O novo paradigma do conteúdo na internet
A evolução da internet também transformou o conteúdo que consumimos. Nos primórdios, textos e imagens eram os pilares. Hoje, graças às conexões ultrarrápidas e ao poder computacional, vivemos na era dos streamings de vídeo, conteúdos ao vivo e podcasts.
Plataformas como YouTube, Twitch e TikTok competem ferozmente por cada segundo de atenção.
A competição não é mais apenas por cliques, mas por engajamento emocional. Os algoritmos agora priorizam aquilo que mantém os usuários imersos, seja em vídeos curtos, seja em transmissões de longo formato. Isso significa que o futuro do conteúdo está cada vez mais vinculado à personalização e à relevância para o momento.
Brasil: reflexo e inovação na quarta onda
No Brasil, esse movimento é especialmente marcante. Somos um dos países mais conectados e com maior engajamento em redes sociais do mundo. A adaptação às novas tecnologias, como inteligência artificial generativa, já está em curso, com empresas e criadores de conteúdo explorando seu potencial.
Para o Google, o desafio no Brasil é ainda mais complexo. Com a juventude migrando para TikTok, Instagram e outras plataformas, a empresa precisa repensar como se posicionar em um ambiente digital onde a busca tradicional está perdendo relevância.
O que nos espera
Cada onda da internet trouxe mudanças profundas, mas também desafios. A quarta onda, movida pela inteligência artificial generativa, representa uma ruptura na maneira como interagimos com o conhecimento. Se antes buscávamos, hoje queremos ser assistidos.
Essa transformação é uma oportunidade para criadores, empresas e plataformas se adaptarem e inovarem. Contudo, é também um chamado à reflexão: como garantir que essa nova era seja inclusiva, ética e capaz de preservar a diversidade de vozes que define a internet? O futuro está sendo escrito, e cabe a nós moldá-lo com responsabilidade.
Preconceito etário e a falsa ideia de que “googling é coisa de velho”
O título do artigo do Wall Street Journal – “Googling Is for Old People” – reflete um problema que vai além da transformação tecnológica: o preconceito etário ou etarismo.
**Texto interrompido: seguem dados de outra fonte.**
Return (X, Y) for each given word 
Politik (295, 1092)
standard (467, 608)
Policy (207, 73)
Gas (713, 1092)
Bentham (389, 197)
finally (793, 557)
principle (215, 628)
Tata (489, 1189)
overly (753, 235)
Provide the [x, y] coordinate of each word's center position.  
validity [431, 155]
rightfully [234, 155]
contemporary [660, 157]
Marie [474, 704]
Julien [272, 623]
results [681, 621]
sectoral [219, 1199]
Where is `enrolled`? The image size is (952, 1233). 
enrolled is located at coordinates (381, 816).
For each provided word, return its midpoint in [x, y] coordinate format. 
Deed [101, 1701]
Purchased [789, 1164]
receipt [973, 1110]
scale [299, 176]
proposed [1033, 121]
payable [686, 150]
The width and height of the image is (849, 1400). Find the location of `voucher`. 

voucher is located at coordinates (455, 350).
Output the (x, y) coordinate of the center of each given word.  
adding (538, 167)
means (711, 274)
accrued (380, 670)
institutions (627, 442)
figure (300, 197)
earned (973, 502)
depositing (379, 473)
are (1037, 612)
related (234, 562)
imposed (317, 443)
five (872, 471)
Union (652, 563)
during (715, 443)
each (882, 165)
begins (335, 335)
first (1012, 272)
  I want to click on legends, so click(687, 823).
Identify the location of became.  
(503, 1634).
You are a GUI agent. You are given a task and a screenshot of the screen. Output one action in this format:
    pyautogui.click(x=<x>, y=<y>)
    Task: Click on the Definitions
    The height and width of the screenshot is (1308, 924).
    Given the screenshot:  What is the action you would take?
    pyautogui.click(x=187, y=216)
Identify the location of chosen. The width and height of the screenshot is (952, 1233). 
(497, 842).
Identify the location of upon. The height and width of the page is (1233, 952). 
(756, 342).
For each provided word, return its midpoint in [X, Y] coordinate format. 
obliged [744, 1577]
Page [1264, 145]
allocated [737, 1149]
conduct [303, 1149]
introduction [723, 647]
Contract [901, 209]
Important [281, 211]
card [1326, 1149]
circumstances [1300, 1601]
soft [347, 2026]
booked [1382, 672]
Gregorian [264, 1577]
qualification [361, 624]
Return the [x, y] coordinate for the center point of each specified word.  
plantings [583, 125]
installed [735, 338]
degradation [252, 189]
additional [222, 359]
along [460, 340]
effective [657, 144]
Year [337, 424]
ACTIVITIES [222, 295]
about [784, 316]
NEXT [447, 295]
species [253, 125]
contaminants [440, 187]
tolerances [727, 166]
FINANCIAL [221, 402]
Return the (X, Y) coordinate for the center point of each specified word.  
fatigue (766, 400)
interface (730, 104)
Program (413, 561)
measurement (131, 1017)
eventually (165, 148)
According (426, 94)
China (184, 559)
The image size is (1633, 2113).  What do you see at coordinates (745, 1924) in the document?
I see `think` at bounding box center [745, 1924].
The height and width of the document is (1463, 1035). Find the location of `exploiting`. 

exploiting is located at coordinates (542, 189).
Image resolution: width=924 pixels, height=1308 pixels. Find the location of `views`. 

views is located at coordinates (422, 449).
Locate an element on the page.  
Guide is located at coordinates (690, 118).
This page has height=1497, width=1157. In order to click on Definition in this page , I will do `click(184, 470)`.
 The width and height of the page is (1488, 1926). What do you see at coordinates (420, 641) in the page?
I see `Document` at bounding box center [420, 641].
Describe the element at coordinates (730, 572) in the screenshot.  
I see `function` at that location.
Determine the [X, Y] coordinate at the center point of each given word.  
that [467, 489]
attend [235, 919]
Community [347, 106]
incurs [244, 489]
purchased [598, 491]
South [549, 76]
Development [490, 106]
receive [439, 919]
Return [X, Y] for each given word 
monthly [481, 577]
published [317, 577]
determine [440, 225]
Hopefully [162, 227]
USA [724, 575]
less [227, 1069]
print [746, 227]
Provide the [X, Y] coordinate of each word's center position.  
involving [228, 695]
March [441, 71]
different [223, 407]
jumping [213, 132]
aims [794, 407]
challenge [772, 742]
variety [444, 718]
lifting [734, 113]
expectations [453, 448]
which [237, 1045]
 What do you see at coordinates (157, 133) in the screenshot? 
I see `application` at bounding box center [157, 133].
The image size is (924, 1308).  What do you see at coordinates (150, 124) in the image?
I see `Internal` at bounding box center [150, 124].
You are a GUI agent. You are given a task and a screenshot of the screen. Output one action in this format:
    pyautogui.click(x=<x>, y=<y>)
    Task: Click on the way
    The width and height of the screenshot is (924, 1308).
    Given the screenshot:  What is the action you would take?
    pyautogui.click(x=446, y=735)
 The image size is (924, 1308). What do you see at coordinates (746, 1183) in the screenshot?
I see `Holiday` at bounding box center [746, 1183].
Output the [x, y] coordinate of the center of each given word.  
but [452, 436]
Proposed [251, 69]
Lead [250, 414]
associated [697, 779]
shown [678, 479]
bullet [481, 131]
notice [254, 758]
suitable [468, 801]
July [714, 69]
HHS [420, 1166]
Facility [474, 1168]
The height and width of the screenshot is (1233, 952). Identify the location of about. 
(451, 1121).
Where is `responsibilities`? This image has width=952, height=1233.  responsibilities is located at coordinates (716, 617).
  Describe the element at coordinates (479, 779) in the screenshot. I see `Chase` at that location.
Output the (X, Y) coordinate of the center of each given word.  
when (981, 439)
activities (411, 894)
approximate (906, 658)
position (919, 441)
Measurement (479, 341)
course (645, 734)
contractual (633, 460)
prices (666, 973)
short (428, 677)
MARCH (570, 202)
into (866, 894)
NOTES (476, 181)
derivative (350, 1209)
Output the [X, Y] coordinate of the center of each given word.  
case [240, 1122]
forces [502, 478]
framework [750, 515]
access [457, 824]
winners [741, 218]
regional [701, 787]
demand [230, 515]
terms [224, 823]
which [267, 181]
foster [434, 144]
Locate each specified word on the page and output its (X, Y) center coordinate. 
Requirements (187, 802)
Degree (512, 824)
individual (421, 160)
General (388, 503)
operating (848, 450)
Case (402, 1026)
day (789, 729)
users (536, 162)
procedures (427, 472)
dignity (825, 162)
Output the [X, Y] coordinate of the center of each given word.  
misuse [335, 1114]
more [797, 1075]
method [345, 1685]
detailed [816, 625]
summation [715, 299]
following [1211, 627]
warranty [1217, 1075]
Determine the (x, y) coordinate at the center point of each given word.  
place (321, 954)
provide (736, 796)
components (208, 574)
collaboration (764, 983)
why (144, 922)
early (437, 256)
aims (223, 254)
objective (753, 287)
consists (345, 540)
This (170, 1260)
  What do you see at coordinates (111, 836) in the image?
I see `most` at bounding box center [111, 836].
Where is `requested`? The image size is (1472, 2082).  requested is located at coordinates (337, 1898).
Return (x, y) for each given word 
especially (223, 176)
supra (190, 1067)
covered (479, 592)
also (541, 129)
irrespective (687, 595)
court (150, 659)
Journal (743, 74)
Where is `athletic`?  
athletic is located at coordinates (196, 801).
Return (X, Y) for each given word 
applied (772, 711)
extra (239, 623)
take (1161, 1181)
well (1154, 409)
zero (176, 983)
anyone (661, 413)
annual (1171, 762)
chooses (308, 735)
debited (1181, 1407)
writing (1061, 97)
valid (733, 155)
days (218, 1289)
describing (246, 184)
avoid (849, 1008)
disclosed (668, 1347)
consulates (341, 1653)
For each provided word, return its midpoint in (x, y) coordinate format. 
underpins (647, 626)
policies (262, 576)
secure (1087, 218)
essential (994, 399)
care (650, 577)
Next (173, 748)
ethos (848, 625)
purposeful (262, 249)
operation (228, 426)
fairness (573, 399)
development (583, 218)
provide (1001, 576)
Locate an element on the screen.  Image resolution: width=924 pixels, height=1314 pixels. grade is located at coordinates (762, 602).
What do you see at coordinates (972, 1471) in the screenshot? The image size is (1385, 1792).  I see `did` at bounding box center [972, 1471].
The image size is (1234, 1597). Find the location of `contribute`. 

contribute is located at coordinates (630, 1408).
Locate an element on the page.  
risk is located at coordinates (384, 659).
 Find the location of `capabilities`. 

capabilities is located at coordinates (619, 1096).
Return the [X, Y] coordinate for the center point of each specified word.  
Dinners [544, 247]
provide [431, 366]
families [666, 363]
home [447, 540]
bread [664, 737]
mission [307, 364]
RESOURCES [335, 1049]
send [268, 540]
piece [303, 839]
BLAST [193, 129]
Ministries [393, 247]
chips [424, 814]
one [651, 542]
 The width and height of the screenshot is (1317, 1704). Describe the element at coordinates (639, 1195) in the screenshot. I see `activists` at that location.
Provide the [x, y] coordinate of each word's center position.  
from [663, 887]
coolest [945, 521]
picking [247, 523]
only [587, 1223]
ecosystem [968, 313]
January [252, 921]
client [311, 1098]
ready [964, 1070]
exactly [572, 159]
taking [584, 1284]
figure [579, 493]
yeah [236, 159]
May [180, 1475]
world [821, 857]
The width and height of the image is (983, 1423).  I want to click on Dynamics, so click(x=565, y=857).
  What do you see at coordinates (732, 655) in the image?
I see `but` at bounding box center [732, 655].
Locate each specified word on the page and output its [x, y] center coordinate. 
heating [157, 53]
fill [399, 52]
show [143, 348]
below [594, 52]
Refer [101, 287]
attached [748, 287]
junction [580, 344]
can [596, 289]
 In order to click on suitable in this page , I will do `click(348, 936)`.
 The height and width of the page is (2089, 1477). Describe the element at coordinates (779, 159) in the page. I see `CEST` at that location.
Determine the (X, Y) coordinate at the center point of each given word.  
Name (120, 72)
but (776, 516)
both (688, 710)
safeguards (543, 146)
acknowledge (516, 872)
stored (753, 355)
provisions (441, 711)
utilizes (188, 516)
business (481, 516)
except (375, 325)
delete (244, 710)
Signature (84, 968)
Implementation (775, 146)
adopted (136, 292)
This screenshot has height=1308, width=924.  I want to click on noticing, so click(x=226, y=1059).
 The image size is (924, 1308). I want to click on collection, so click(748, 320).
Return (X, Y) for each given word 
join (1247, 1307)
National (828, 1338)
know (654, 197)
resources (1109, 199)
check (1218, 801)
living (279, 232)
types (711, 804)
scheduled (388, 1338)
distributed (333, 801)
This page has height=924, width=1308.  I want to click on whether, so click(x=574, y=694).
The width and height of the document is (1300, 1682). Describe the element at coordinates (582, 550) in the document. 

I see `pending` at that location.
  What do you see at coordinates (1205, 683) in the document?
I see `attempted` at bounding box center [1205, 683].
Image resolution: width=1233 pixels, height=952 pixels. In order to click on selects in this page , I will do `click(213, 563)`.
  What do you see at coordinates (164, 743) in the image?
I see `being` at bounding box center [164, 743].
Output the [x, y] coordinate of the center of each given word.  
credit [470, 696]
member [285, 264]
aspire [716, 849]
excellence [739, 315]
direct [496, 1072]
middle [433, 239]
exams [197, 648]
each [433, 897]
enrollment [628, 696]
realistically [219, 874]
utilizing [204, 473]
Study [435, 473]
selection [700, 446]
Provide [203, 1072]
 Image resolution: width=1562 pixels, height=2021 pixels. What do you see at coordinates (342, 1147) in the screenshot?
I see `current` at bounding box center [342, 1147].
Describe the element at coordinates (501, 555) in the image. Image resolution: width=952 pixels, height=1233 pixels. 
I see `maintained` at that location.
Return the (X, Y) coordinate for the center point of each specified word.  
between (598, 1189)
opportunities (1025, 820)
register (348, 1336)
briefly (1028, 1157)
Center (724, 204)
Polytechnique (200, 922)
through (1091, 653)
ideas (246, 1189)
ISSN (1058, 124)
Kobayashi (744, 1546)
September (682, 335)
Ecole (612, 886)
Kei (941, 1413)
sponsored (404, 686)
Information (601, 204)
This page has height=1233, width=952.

Ao sugerir que o hábito de buscar informações no Google é algo “de velho”, o título carrega uma visão limitante e estereotipada sobre o comportamento humano na internet, ignorando a complexidade do que realmente define nossas escolhas e práticas digitais.
Na verdade, a internet sempre foi um espaço de pluralidade, onde as pessoas assumem papéis e hábitos independentes de sua faixa etária. O que determina os comportamentos online não é a idade biológica, mas o perfil, os interesses, as vivências e a atitude diante das inovações.
Essa visão mais ampla nos ajuda a entender que a digitalização – o processo de adotar ferramentas e práticas tecnológicas – é muito mais um marco de desenvolvimento humano do que algo limitado por gerações. A abertura para experimentar novas tecnologias, como a inteligência artificial generativa, ou para permanecer em métodos que continuam funcionais, como a busca, depende de uma mentalidade de curiosidade e adaptação.
Esse argumento desafia a narrativa preconceituosa de que certas práticas digitais são “ultrapassadas” ou exclusivas de um grupo etário. A verdade é que comportamentos digitais são moldados pela experiência e pela afinidade com as ferramentas, não por rótulos de idade. Assim como jovens podem preferir redes sociais como TikTok, muitas pessoas de todas as idades exploram plataformas como o Google, não por falta de inovação, mas por reconhecerem seu valor prático e confiabilidade.
A transição para a quarta onda da internet, com a ascensão de assistentes pessoais e inteligência artificial generativa, reforça a importância de abandonar visões limitadas. O protagonismo nessa nova fase não será dado a quem for mais jovem, mas a quem for mais adaptável e curioso. Essa condição é atemporal e universal, demonstrando que o futuro digital é, e sempre será, para todos – sem restrições de idade, mas com ênfase em mentalidade aberta e colaborativa.